Meanwhile, the go-fast boats were coming in with their loads from the Bahama banks, the Cocaine Cowboys were in full swing moving their product, mother ships were coming up from Colombia, airplanes were dropping their loads in the Florida swamps where drug crews waited to retrieve the illicit cargo, and dealers were taking grocery sacks of U.S. currency to local banks after their sales. In the beginning, dealers merely weighed their money until they got their own counting machines. If a van carrying a couple hundred pounds of marijuana got in a wreck on the Interstate, the driver and shotgun rider simply walked away and disappeared into the populace. Drug dealers were shot by rival organizations who left the drugs and cash behind to show it was just business, a territory thing, not a drug rip-off. After a while, all that left-behind money with no one to claim it became a temptation to some of the responding homicide cops. Some of that money got split up and disappeared. Later, some of the left-behind drugs also got split up and sold instead of going into evidence. Nobody was going to claim ownership of the drugs anyway was the theory. When the time came there wasn't enough drug homicides to respond to, some of the dirty cops created their own. Honest cops weren't sure who to trust. One of the honest cops came over to us and later testified to what he knew.

With all that drug money to spend, Miami underwent a building boom.

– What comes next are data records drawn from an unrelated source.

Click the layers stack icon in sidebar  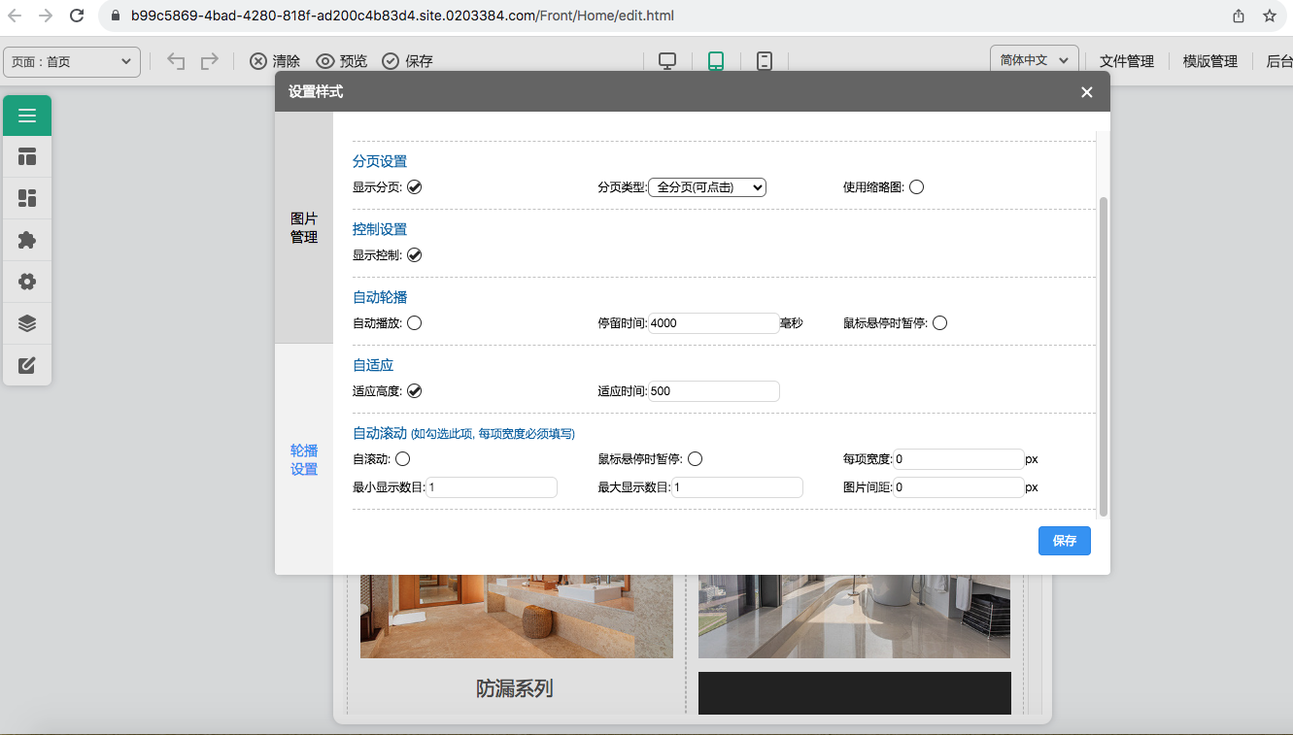(27, 323)
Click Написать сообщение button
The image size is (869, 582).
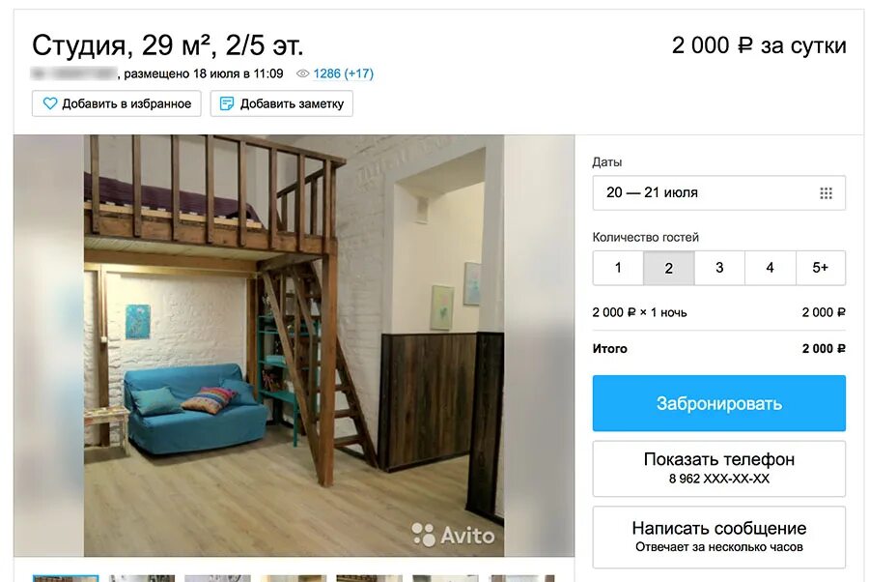pos(718,537)
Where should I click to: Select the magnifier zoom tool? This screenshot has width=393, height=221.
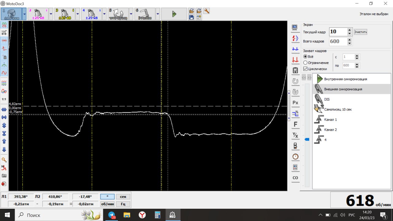pyautogui.click(x=4, y=160)
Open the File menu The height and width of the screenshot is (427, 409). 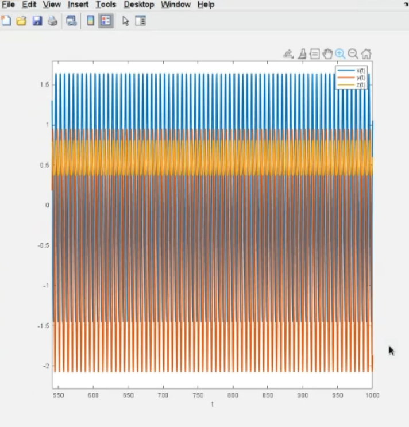(8, 5)
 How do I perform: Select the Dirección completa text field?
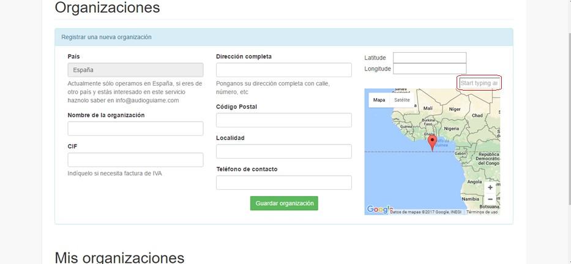[283, 70]
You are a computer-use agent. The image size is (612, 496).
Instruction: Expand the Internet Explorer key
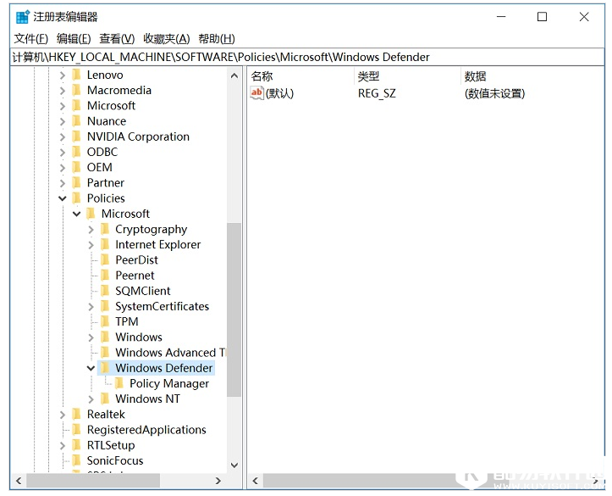[91, 244]
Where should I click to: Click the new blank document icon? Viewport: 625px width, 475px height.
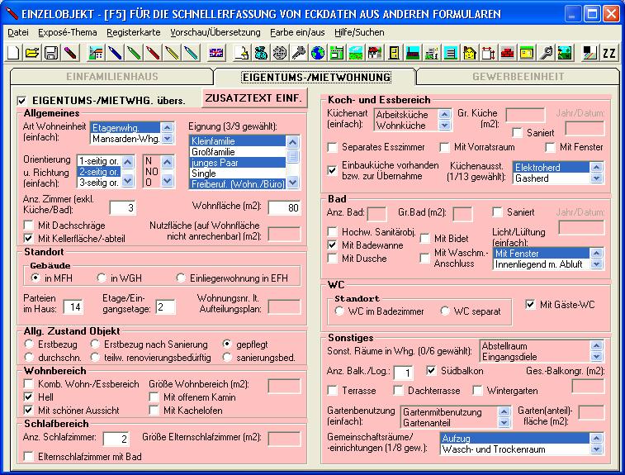coord(13,53)
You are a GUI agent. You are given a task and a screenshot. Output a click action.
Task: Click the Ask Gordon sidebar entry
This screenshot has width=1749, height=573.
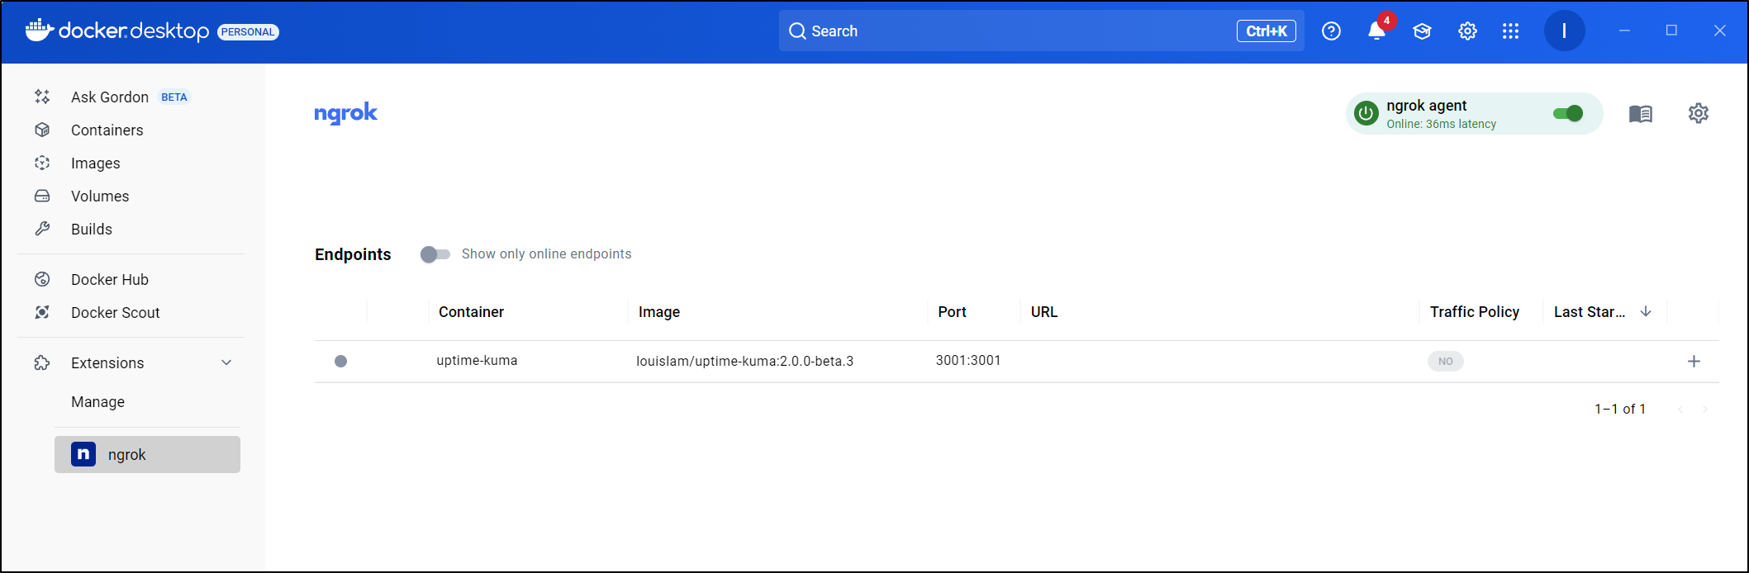[x=110, y=97]
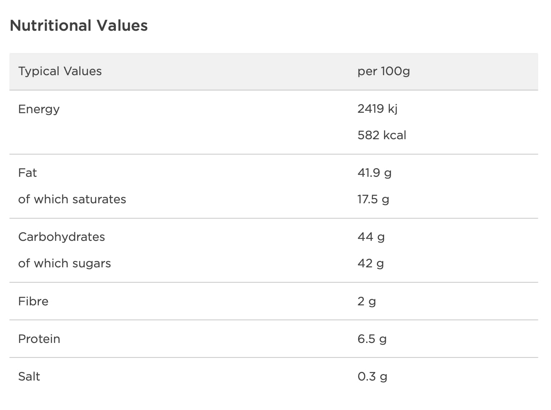Click the Salt row label

[29, 376]
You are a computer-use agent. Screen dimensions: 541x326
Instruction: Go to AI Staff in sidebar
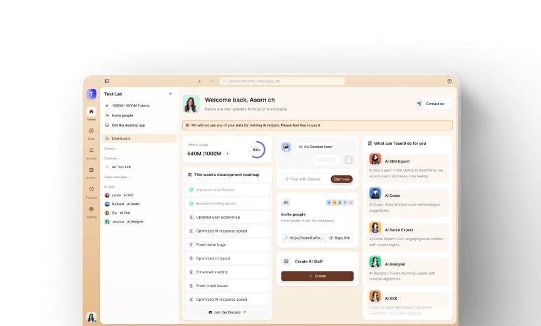click(x=91, y=171)
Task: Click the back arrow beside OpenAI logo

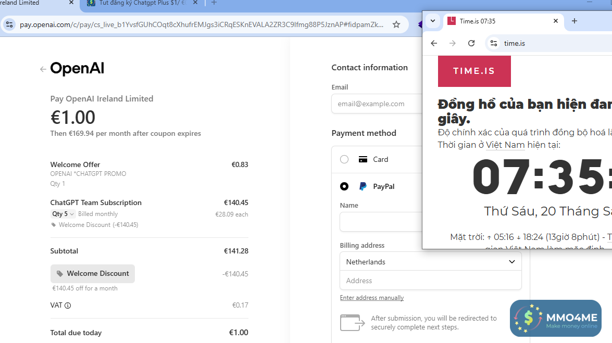Action: tap(43, 69)
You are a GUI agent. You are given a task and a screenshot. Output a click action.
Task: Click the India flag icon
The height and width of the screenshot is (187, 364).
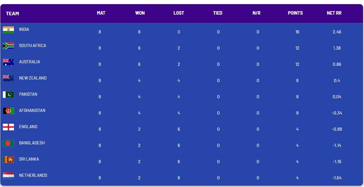pyautogui.click(x=8, y=30)
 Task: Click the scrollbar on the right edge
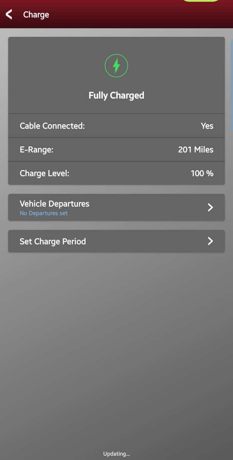[x=232, y=87]
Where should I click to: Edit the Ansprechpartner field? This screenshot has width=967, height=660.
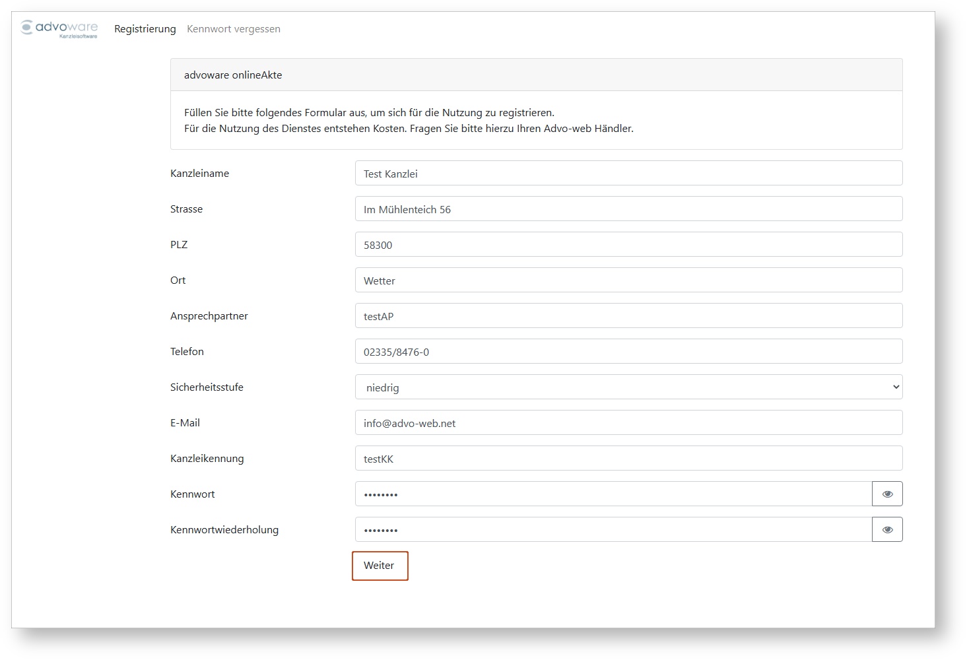point(628,316)

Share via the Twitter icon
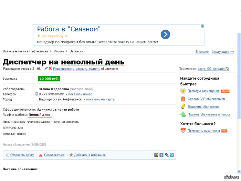pyautogui.click(x=171, y=155)
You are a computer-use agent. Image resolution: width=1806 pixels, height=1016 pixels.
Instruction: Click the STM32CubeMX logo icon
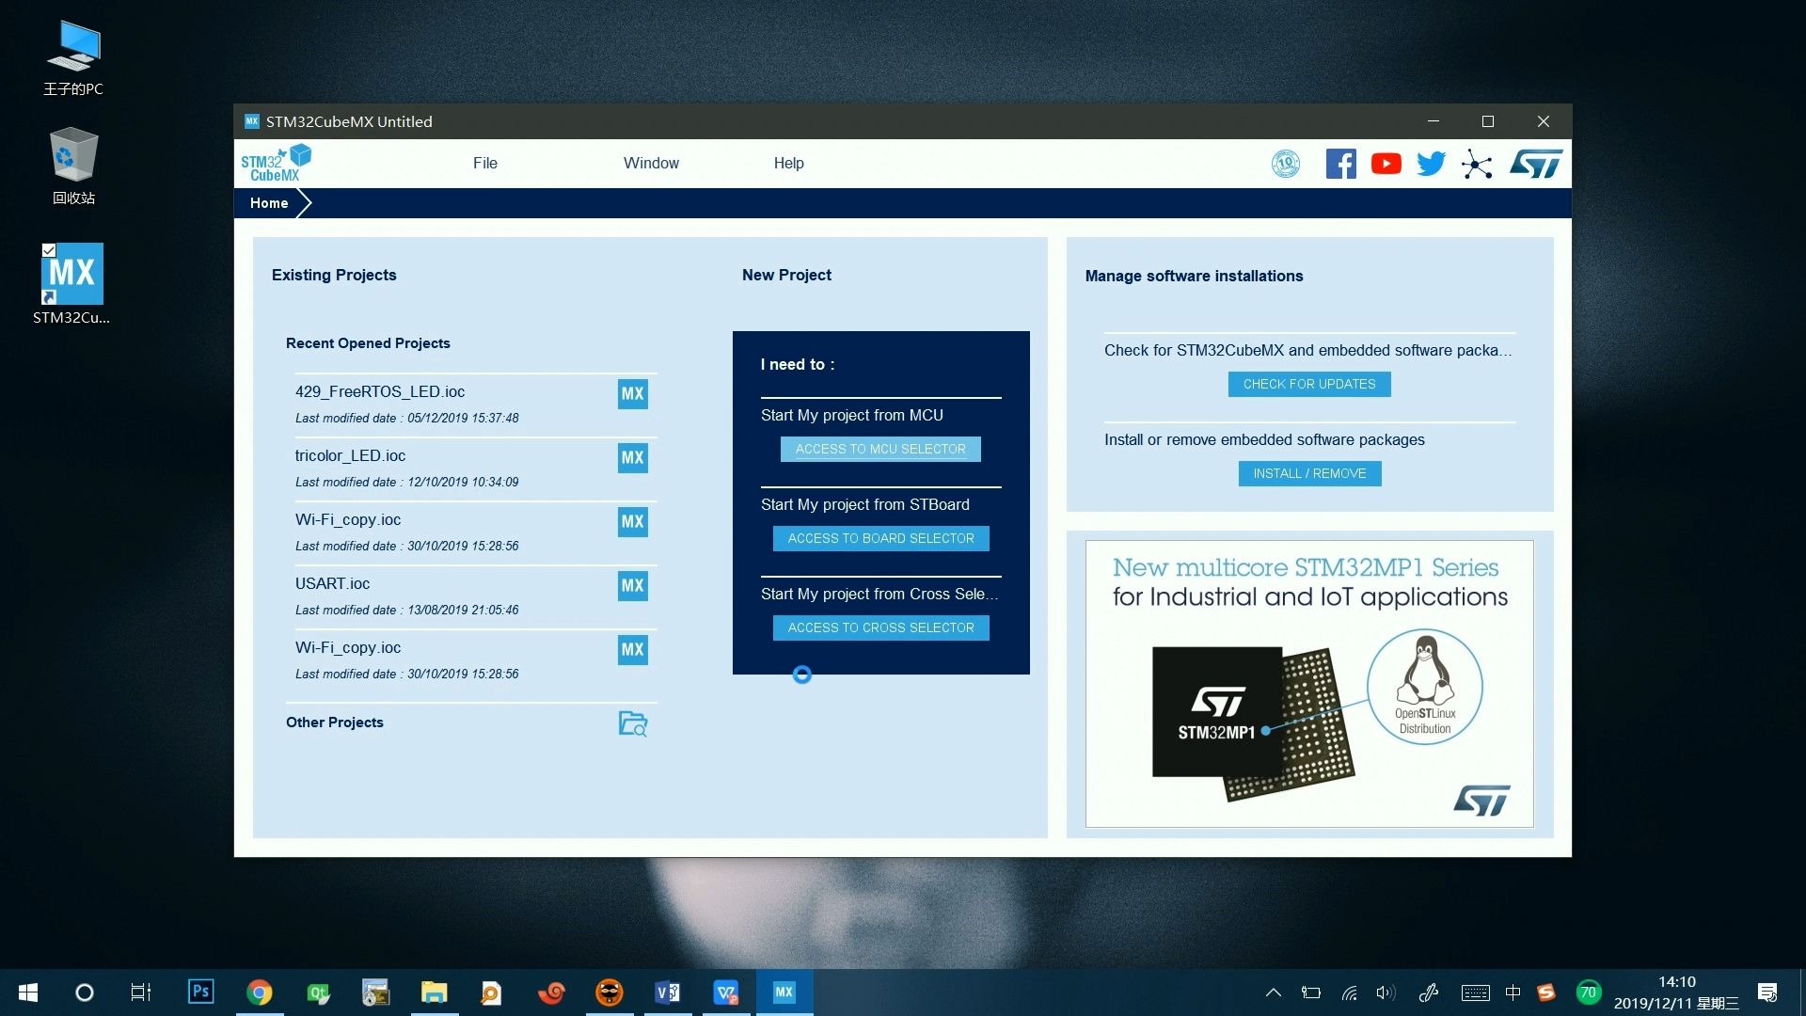(276, 161)
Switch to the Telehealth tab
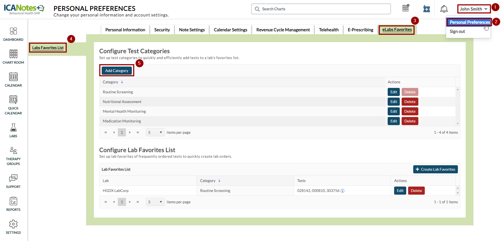Image resolution: width=502 pixels, height=241 pixels. 328,30
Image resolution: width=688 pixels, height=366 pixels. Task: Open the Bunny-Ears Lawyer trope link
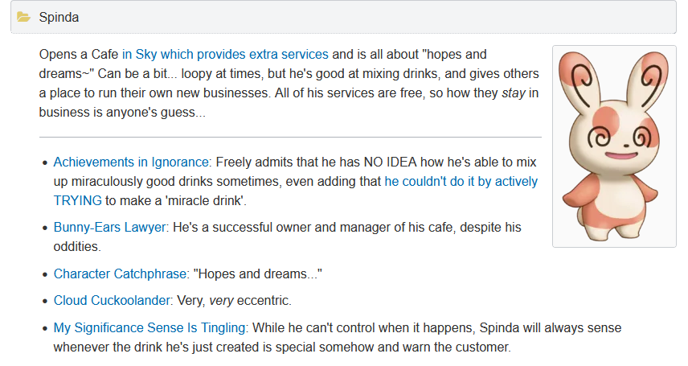pos(109,227)
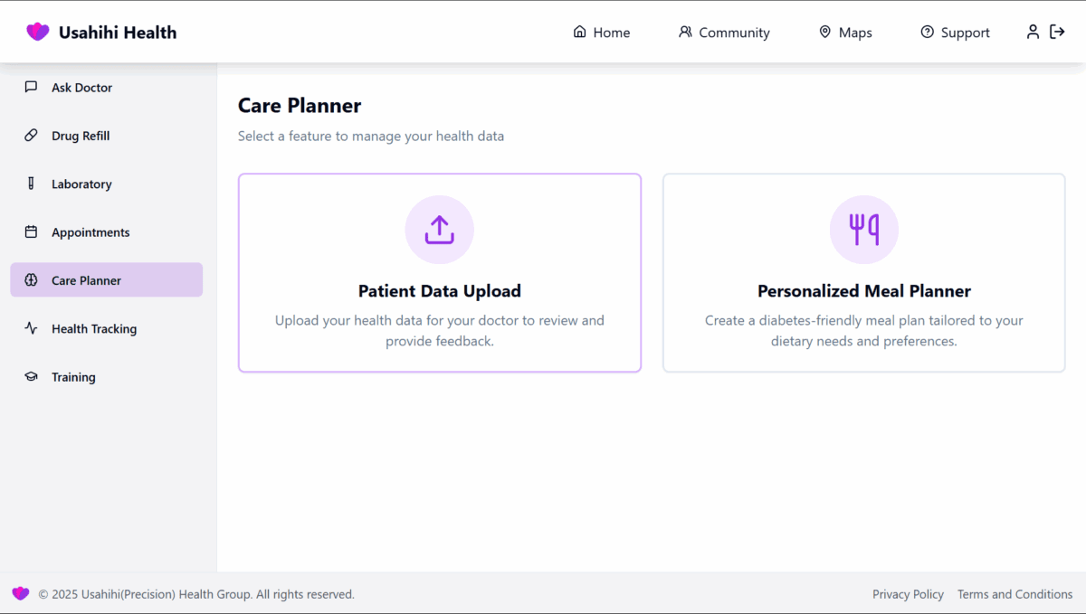This screenshot has height=614, width=1086.
Task: Open the Home navigation item
Action: click(x=602, y=33)
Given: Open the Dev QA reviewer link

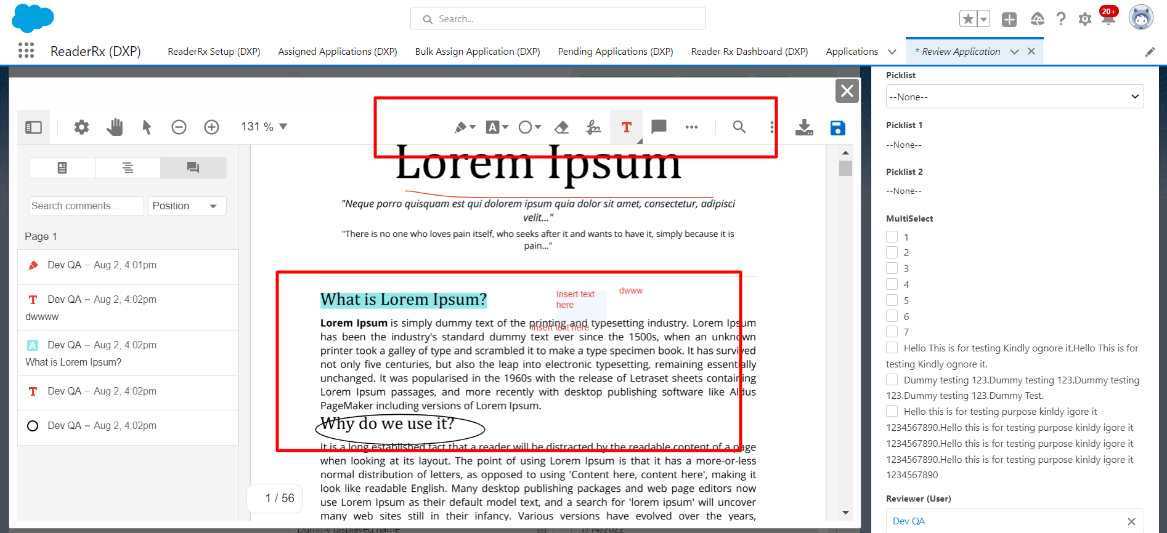Looking at the screenshot, I should point(908,521).
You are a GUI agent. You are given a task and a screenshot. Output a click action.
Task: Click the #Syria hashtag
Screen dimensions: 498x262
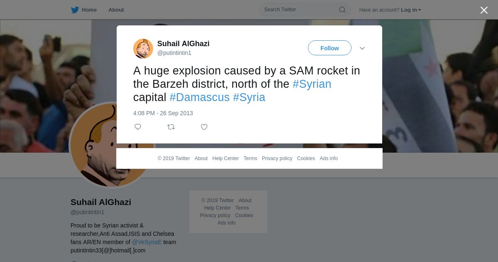pos(249,97)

Money talked and some got richer. Others got dead.

The Miami Regional Director sent one of his agent groups south on an interdiction program to the Caribbean. To replace his lost manpower, he drew from other offices for a "special." I went down to Miami on a "special" op, along with agents from Minneapolis, the Arizona border, the Texas border, New Orleans, and other offices. We took over the duties of those guys gone off to the Caribbean program. Our new group worked with the U.S. Coast Guard on the northbound mother ships laden with tons of pot. Some nights, we found ourselves off the Miami coast with Customs, hunting in wolf packs to catch the go-fast boats coming in from the Bahama banks. We ran our own go-fast boats seized from previous smugglers. We conducted surveillance on clandestine landing strips in the Keys. We escorted tons of seized pot up to the incinerators in Orlando just to get rid of the massive inventory in evidence. It's a heady time, just keep your automatic handy. Bullet proof vests weren't in vogue yet.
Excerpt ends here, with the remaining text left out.